## To do:
The data is to be transcribed in full, with nothing missed.

---+---

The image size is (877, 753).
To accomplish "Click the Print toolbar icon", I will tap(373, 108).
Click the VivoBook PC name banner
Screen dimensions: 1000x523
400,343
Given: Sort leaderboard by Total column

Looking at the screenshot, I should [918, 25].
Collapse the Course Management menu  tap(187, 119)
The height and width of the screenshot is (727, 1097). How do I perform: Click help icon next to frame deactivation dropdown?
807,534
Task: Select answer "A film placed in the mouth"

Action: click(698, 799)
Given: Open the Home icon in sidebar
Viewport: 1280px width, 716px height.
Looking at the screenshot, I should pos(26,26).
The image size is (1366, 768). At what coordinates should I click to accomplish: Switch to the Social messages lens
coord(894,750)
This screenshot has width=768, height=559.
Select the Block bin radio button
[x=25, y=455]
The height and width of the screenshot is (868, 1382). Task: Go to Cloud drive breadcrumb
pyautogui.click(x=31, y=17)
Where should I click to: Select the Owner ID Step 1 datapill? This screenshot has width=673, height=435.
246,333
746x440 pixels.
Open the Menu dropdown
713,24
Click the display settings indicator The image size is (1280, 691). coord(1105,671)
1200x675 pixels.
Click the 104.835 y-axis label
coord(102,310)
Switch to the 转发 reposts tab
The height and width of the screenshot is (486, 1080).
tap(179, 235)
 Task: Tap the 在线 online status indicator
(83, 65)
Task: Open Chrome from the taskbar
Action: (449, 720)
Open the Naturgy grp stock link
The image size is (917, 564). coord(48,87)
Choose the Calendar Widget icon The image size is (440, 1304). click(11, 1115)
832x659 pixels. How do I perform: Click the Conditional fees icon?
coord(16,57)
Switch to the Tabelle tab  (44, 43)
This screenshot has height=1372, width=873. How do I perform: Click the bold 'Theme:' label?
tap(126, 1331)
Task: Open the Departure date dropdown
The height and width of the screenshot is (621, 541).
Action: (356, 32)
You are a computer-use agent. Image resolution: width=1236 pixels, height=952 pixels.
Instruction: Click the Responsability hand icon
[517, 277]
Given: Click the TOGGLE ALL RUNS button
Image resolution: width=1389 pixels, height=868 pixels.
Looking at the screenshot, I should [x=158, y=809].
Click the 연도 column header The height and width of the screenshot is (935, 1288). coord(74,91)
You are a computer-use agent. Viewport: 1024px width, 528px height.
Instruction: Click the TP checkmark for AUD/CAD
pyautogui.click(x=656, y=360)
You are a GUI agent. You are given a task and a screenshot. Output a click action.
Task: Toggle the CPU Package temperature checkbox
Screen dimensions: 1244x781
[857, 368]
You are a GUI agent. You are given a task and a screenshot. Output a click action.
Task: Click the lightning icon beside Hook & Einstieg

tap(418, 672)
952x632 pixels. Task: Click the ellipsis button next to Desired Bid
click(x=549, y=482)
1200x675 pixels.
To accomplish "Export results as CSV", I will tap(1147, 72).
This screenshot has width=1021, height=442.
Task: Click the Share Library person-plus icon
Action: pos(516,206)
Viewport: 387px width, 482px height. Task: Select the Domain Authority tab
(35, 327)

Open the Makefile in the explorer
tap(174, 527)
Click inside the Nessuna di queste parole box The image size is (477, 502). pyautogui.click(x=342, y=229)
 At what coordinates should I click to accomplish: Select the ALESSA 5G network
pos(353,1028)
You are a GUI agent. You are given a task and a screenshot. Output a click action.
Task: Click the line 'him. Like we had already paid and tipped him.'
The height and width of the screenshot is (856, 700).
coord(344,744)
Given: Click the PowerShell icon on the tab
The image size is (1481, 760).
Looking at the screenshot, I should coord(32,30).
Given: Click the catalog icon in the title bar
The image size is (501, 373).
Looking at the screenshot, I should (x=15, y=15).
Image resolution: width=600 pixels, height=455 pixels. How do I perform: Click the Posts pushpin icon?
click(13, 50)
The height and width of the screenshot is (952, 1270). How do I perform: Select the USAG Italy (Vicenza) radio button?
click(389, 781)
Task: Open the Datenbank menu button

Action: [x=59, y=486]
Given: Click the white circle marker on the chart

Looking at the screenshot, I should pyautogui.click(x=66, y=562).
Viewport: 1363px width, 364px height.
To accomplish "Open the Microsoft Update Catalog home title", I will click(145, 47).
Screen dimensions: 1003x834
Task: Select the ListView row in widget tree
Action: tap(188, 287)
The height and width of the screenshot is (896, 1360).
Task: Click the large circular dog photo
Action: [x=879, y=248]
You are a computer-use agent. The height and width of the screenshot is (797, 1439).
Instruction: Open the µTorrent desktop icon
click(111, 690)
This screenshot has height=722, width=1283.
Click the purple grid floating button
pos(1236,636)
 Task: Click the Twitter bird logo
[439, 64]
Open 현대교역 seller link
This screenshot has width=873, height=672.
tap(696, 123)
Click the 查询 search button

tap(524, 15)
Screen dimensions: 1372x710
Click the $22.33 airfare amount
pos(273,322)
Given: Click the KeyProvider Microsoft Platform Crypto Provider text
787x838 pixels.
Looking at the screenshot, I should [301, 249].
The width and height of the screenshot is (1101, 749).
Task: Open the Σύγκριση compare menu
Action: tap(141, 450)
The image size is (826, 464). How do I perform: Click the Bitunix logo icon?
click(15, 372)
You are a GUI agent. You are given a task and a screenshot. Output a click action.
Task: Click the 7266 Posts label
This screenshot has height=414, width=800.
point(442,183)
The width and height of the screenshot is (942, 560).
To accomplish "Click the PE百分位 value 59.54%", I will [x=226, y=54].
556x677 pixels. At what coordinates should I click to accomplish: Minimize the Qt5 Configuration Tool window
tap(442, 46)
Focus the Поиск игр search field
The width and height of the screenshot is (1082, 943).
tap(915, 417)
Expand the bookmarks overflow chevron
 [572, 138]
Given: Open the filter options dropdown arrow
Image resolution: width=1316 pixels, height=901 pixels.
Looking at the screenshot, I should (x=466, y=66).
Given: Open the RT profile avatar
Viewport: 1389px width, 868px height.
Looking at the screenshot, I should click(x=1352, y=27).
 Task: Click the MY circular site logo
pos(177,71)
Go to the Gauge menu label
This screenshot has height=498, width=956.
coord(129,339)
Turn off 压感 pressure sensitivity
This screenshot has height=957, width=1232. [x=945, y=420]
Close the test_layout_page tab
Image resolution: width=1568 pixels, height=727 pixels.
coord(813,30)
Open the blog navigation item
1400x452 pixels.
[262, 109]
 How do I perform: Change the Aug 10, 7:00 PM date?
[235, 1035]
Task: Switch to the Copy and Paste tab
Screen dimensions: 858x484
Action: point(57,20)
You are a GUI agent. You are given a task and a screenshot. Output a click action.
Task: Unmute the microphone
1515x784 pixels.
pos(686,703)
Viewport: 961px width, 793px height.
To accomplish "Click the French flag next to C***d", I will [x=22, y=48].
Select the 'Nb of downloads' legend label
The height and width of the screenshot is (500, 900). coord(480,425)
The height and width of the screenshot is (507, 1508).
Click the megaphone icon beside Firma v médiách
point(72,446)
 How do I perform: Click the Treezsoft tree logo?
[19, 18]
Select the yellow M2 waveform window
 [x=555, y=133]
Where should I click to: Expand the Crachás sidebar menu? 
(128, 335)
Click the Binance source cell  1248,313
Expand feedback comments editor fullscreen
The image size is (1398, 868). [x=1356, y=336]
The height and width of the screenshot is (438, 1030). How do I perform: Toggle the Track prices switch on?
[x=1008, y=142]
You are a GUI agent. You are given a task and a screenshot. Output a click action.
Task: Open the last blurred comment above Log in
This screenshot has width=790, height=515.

---+---

## Written response:
The image size is (877, 753).
To accomplish "Click the Print toolbar icon", I will tap(373, 108).
Click the VivoBook PC name banner
Screen dimensions: 1000x523
400,343
Given: Sort leaderboard by Total column

Looking at the screenshot, I should [918, 25].
Collapse the Course Management menu  tap(187, 119)
The height and width of the screenshot is (727, 1097). How do I perform: Click help icon next to frame deactivation dropdown?
807,534
Task: Select answer "A film placed in the mouth"

Action: click(698, 799)
Given: Open the Home icon in sidebar
Viewport: 1280px width, 716px height.
Looking at the screenshot, I should pos(26,26).
The image size is (1366, 768). At what coordinates should I click to accomplish: Switch to the Social messages lens
coord(894,750)
This screenshot has width=768, height=559.
Select the Block bin radio button
[x=25, y=455]
The height and width of the screenshot is (868, 1382). Task: Go to Cloud drive breadcrumb
pyautogui.click(x=31, y=17)
Where should I click to: Select the Owner ID Step 1 datapill? This screenshot has width=673, height=435.
246,333
746x440 pixels.
Open the Menu dropdown
713,24
Click the display settings indicator The image size is (1280, 691). coord(1105,671)
1200x675 pixels.
Click the 104.835 y-axis label
coord(102,310)
Switch to the 转发 reposts tab
The height and width of the screenshot is (486, 1080).
tap(179, 235)
 Task: Tap the 在线 online status indicator
(83, 65)
Task: Open Chrome from the taskbar
Action: (449, 720)
Open the Naturgy grp stock link
The image size is (917, 564). coord(48,87)
Choose the Calendar Widget icon The image size is (440, 1304). click(11, 1115)
832x659 pixels. How do I perform: Click the Conditional fees icon?
coord(16,57)
Switch to the Tabelle tab  (44, 43)
This screenshot has height=1372, width=873. How do I perform: Click the bold 'Theme:' label?
tap(126, 1331)
Task: Open the Departure date dropdown
The height and width of the screenshot is (621, 541).
Action: (356, 32)
You are a computer-use agent. Image resolution: width=1236 pixels, height=952 pixels.
Instruction: Click the Responsability hand icon
[517, 277]
Given: Click the TOGGLE ALL RUNS button
Image resolution: width=1389 pixels, height=868 pixels.
Looking at the screenshot, I should [x=158, y=809].
Click the 연도 column header The height and width of the screenshot is (935, 1288). coord(74,91)
You are a computer-use agent. Viewport: 1024px width, 528px height.
Instruction: Click the TP checkmark for AUD/CAD
pyautogui.click(x=656, y=360)
You are a GUI agent. You are given a task and a screenshot. Output a click action.
Task: Toggle the CPU Package temperature checkbox
Screen dimensions: 1244x781
[857, 368]
You are a GUI agent. You are given a task and a screenshot. Output a click action.
Task: Click the lightning icon beside Hook & Einstieg

tap(418, 672)
952x632 pixels. Task: Click the ellipsis button next to Desired Bid
click(x=549, y=482)
1200x675 pixels.
To accomplish "Export results as CSV", I will tap(1147, 72).
This screenshot has width=1021, height=442.
Task: Click the Share Library person-plus icon
Action: pos(516,206)
Viewport: 387px width, 482px height. Task: Select the Domain Authority tab
(35, 327)

Open the Makefile in the explorer
tap(174, 527)
Click inside the Nessuna di queste parole box The image size is (477, 502). pyautogui.click(x=342, y=229)
 At what coordinates should I click to accomplish: Select the ALESSA 5G network
pos(353,1028)
You are a GUI agent. You are given a task and a screenshot. Output a click action.
Task: Click the line 'him. Like we had already paid and tipped him.'
The height and width of the screenshot is (856, 700).
coord(344,744)
Given: Click the PowerShell icon on the tab
The image size is (1481, 760).
Looking at the screenshot, I should coord(32,30).
Given: Click the catalog icon in the title bar
The image size is (501, 373).
Looking at the screenshot, I should (x=15, y=15).
Image resolution: width=600 pixels, height=455 pixels. How do I perform: Click the Posts pushpin icon?
click(13, 50)
The height and width of the screenshot is (952, 1270). How do I perform: Select the USAG Italy (Vicenza) radio button?
click(389, 781)
Task: Open the Datenbank menu button

Action: [x=59, y=486]
Given: Click the white circle marker on the chart

Looking at the screenshot, I should pyautogui.click(x=66, y=562).
Viewport: 1363px width, 364px height.
To accomplish "Open the Microsoft Update Catalog home title", I will click(145, 47).
Screen dimensions: 1003x834
Task: Select the ListView row in widget tree
Action: tap(188, 287)
The height and width of the screenshot is (896, 1360).
Task: Click the large circular dog photo
Action: [x=879, y=248]
You are a computer-use agent. The height and width of the screenshot is (797, 1439).
Instruction: Open the µTorrent desktop icon
click(111, 690)
This screenshot has height=722, width=1283.
Click the purple grid floating button
pos(1236,636)
 Task: Click the Twitter bird logo
[439, 64]
Open 현대교역 seller link
This screenshot has width=873, height=672.
tap(696, 123)
Click the 查询 search button

tap(524, 15)
Screen dimensions: 1372x710
Click the $22.33 airfare amount
pos(273,322)
Given: Click the KeyProvider Microsoft Platform Crypto Provider text
787x838 pixels.
Looking at the screenshot, I should [301, 249].
The width and height of the screenshot is (1101, 749).
Task: Open the Σύγκριση compare menu
Action: tap(141, 450)
The image size is (826, 464). How do I perform: Click the Bitunix logo icon?
click(15, 372)
You are a GUI agent. You are given a task and a screenshot. Output a click action.
Task: Click the 7266 Posts label
This screenshot has height=414, width=800.
point(442,183)
The width and height of the screenshot is (942, 560).
To accomplish "Click the PE百分位 value 59.54%", I will [x=226, y=54].
556x677 pixels. At what coordinates should I click to accomplish: Minimize the Qt5 Configuration Tool window
tap(442, 46)
Focus the Поиск игр search field
The width and height of the screenshot is (1082, 943).
tap(915, 417)
Expand the bookmarks overflow chevron
 [572, 138]
Given: Open the filter options dropdown arrow
Image resolution: width=1316 pixels, height=901 pixels.
Looking at the screenshot, I should (x=466, y=66).
Given: Open the RT profile avatar
Viewport: 1389px width, 868px height.
Looking at the screenshot, I should click(x=1352, y=27).
 Task: Click the MY circular site logo
pos(177,71)
Go to the Gauge menu label
This screenshot has height=498, width=956.
coord(129,339)
Turn off 压感 pressure sensitivity
This screenshot has height=957, width=1232. [x=945, y=420]
Close the test_layout_page tab
Image resolution: width=1568 pixels, height=727 pixels.
coord(813,30)
Open the blog navigation item
1400x452 pixels.
[262, 109]
 How do I perform: Change the Aug 10, 7:00 PM date?
[235, 1035]
Task: Switch to the Copy and Paste tab
Screen dimensions: 858x484
Action: point(57,20)
You are a GUI agent. You are given a task and a screenshot. Output a click action.
Task: Unmute the microphone
1515x784 pixels.
pos(686,703)
Viewport: 961px width, 793px height.
To accomplish "Click the French flag next to C***d", I will [x=22, y=48].
Select the 'Nb of downloads' legend label
The height and width of the screenshot is (500, 900). coord(480,425)
The height and width of the screenshot is (507, 1508).
Click the megaphone icon beside Firma v médiách
point(72,446)
 How do I perform: Click the Treezsoft tree logo?
[19, 18]
Select the yellow M2 waveform window
 [x=555, y=133]
Where should I click to: Expand the Crachás sidebar menu? 
(128, 335)
Click the Binance source cell  1248,313
Expand feedback comments editor fullscreen
The image size is (1398, 868). [x=1356, y=336]
The height and width of the screenshot is (438, 1030). How do I perform: Toggle the Track prices switch on?
[x=1008, y=142]
You are a GUI agent. You are given a task and a screenshot. Output a click action.
Task: Open the last blurred comment above Log in
This screenshot has width=790, height=515.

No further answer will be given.